Bipolar i disorder in a patient with selective IgA deficiency and iatrogenic hepatitis C infection. A complex neuroimmunological and affective intersection

Bipolar I Disorder (BD-I) is a severe, recurrent psychiatric condition arising from intricate interactions between genetic, environmental, and biological factors. Immune dysfunction and neuroinflammation are increasingly recognized as contributors to its pathogenesis. We present the case of a 51-year-old male with BD-I, selective immunoglobulin A deficiency (SIgAD), and iatrogenic hepatitis C infection, whose clinical course highlights the complex neuroimmune and affective interplay underlying mood disorders. His psychiatric history includes recurrent manic episodes with psychotic features, initially triggered by interferon-alpha therapy, a known immune activator.

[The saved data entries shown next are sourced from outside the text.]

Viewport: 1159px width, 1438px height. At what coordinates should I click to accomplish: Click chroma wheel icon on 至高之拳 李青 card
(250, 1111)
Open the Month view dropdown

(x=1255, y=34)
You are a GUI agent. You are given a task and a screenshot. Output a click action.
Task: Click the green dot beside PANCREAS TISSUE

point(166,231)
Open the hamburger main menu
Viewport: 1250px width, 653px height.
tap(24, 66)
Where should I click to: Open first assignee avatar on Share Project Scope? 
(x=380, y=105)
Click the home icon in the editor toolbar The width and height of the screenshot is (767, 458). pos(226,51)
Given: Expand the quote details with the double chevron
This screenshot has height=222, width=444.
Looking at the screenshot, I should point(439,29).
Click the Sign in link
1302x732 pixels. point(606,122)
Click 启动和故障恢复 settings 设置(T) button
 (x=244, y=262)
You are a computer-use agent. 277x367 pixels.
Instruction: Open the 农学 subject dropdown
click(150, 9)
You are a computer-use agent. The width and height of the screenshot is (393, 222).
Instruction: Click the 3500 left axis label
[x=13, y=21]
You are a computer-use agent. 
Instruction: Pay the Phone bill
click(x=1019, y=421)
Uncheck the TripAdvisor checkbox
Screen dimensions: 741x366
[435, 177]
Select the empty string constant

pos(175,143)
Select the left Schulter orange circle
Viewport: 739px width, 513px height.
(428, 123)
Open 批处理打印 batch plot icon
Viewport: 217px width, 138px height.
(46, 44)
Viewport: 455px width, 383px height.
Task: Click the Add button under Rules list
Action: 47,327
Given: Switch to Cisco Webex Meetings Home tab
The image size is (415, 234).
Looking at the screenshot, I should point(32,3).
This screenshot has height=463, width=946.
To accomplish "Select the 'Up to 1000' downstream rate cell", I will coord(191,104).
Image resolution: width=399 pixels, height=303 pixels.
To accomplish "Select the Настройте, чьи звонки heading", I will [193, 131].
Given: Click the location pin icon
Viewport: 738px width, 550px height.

Early life adversity, including paternal loss and the psychosocial burden of premature caregiving, intersected with chronic immune dysregulation from SIgAD and iatrogenic hepatitis C, potentially fostering neuroinflammatory priming. The trajectory of his illness is consistent with the affective sensitization (kindling) model, where initial episodes were stress-linked, but subsequent recurrences emerged autonomously. Additionally, a traumatic brain injury during a manic state likely added neuroanatomical vulnerability without altering the primary affective phenotype. This case underscores the relevance of immune-inflammatory mechanisms in BD-I and highlights the importance of integrative, biopsychosocial approaches to both diagnosis and management, especially in medically complex patients.